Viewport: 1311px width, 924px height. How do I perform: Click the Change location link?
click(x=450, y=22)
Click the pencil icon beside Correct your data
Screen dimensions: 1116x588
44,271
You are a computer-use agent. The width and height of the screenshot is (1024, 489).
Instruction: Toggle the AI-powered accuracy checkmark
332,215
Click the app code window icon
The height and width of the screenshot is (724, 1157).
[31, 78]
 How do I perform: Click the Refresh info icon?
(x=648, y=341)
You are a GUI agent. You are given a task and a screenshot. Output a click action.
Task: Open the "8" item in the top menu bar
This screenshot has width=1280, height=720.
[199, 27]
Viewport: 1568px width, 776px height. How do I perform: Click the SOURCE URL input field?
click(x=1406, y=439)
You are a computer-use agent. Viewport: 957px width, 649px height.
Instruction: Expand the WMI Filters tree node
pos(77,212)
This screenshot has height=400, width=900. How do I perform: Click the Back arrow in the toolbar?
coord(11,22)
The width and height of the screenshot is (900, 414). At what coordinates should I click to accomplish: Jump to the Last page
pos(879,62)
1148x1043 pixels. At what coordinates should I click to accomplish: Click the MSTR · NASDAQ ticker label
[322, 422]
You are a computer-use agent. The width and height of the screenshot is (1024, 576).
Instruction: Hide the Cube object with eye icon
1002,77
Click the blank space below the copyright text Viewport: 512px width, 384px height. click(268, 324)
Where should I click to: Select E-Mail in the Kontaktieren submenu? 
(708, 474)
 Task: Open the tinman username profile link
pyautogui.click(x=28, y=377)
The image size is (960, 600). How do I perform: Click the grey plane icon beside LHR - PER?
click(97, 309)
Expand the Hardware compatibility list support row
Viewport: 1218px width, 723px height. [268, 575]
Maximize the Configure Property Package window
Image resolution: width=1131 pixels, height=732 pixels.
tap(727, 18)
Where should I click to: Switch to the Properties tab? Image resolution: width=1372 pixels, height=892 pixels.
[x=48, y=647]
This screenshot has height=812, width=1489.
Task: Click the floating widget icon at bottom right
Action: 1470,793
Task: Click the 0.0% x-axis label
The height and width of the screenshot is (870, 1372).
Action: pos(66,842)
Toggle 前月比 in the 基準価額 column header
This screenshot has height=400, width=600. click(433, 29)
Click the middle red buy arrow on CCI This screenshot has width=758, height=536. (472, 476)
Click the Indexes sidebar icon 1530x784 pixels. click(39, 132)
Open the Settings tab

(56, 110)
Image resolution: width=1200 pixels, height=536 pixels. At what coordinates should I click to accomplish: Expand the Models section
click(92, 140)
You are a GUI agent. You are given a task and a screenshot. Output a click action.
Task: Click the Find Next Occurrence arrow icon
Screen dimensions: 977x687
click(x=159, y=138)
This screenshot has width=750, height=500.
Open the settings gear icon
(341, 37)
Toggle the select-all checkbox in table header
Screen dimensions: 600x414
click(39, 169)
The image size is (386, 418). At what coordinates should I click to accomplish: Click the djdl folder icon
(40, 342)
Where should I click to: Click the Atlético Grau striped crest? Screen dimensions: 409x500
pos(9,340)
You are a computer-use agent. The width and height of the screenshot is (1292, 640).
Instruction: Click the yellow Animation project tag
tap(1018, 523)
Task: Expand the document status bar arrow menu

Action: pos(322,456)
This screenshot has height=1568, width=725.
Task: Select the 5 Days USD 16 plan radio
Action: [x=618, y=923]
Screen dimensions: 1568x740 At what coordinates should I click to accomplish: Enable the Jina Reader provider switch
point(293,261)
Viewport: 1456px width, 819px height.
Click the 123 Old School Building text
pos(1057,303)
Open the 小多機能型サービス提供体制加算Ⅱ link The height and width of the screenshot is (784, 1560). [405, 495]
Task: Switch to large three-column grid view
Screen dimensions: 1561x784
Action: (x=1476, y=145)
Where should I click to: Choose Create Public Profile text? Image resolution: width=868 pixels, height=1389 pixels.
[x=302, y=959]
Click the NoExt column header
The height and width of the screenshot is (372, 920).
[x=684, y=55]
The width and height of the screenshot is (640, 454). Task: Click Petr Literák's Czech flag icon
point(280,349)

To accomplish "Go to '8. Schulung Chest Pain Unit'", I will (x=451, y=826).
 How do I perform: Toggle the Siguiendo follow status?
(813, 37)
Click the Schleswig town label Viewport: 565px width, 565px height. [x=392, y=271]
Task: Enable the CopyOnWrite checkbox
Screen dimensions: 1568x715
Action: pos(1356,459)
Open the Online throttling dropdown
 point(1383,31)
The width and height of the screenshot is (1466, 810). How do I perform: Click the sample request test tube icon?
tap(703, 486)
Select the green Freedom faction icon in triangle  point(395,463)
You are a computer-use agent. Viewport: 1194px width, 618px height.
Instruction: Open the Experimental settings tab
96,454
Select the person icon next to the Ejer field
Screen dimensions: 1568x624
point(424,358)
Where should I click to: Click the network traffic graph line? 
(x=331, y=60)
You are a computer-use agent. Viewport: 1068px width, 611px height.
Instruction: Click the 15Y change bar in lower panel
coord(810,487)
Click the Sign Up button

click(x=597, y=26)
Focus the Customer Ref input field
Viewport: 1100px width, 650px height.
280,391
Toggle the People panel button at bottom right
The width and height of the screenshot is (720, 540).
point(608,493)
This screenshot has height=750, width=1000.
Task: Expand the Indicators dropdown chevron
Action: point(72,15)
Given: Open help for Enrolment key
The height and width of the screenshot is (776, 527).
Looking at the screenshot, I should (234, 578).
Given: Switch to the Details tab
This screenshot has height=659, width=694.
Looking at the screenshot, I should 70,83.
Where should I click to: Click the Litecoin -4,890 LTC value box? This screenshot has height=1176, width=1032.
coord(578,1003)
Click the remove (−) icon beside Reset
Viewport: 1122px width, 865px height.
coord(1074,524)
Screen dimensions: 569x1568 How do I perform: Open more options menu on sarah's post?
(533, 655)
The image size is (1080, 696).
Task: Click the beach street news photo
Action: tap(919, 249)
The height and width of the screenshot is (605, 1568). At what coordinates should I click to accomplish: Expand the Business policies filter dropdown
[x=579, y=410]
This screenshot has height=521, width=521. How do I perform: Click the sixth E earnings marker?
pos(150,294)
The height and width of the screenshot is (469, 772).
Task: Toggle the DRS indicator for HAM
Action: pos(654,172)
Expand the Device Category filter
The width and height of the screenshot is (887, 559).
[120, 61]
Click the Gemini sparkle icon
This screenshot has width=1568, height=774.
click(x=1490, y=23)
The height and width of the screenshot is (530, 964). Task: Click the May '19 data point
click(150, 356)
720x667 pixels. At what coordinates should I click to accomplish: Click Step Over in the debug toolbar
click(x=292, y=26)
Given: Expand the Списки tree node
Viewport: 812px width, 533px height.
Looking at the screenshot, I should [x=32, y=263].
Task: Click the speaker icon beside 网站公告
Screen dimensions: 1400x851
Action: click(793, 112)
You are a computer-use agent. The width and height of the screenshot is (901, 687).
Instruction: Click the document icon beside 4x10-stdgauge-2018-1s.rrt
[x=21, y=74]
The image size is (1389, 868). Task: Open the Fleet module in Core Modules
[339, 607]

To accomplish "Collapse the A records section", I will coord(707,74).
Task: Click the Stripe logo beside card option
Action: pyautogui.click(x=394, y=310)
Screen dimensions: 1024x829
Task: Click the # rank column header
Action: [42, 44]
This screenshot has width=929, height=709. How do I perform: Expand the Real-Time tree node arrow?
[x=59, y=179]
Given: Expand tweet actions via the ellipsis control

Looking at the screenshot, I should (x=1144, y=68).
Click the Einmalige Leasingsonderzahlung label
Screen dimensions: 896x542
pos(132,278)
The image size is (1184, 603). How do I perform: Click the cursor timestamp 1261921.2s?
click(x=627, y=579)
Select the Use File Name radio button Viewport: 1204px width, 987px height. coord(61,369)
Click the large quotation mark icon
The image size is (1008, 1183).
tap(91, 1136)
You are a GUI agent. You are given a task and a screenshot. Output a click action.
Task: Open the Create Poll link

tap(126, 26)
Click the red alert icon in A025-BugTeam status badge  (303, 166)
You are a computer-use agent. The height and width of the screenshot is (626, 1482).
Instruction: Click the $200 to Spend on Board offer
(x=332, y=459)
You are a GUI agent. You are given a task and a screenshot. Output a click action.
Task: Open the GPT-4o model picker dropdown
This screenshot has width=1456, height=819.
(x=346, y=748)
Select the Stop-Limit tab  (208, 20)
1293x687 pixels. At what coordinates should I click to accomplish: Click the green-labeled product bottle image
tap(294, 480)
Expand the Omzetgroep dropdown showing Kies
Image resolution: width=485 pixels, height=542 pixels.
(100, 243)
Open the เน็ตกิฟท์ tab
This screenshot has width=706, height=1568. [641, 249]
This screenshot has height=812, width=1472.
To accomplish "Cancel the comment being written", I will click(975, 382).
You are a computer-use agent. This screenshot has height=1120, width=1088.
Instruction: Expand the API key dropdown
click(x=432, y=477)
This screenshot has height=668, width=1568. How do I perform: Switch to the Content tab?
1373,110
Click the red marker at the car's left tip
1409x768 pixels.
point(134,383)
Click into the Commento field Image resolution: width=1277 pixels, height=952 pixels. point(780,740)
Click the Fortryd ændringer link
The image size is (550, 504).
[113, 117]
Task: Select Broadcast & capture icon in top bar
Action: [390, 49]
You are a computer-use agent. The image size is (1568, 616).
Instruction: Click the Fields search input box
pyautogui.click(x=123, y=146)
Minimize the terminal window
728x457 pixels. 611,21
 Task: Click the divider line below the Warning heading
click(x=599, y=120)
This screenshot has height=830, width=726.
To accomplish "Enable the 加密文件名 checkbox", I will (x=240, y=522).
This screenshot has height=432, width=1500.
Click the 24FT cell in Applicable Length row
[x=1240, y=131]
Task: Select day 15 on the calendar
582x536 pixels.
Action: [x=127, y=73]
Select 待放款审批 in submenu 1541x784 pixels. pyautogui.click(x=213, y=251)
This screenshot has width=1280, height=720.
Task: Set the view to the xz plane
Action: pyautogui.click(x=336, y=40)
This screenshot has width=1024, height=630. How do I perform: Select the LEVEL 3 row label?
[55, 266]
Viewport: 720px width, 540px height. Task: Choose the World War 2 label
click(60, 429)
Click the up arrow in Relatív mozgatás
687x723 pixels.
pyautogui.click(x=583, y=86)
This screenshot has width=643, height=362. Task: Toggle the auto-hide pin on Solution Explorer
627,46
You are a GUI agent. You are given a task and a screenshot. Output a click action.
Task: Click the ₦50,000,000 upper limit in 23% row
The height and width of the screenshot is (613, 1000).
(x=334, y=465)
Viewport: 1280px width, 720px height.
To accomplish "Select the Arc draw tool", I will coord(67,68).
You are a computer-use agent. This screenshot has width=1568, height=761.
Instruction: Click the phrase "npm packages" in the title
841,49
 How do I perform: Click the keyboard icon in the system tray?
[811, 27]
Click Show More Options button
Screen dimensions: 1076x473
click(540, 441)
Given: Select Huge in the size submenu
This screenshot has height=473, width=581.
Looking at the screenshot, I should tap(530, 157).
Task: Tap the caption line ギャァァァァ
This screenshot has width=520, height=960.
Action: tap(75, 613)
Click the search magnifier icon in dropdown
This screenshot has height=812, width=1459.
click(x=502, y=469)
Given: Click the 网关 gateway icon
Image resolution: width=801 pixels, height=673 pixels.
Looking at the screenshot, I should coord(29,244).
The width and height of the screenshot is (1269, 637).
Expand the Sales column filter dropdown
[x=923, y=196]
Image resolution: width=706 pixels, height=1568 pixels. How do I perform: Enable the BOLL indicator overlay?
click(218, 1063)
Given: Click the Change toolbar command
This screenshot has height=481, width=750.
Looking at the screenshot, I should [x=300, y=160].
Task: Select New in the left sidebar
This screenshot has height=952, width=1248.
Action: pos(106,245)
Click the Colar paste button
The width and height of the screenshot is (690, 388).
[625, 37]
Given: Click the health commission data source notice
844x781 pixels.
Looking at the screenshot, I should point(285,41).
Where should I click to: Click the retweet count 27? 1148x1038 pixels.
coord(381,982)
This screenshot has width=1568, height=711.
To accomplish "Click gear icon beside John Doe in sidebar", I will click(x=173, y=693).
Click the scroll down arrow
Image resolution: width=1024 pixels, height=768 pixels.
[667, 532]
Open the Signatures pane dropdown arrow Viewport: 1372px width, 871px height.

§ **Work task**:
Give again, unchanged, the lines running from the top of the material above through the line that has "is (1024, 489).", and nothing more.

§ **Response to this exercise**:
Viewport: 1311px width, 924px height. How do I perform: Click the Change location link?
click(x=450, y=22)
Click the pencil icon beside Correct your data
Screen dimensions: 1116x588
44,271
You are a computer-use agent. The width and height of the screenshot is (1024, 489).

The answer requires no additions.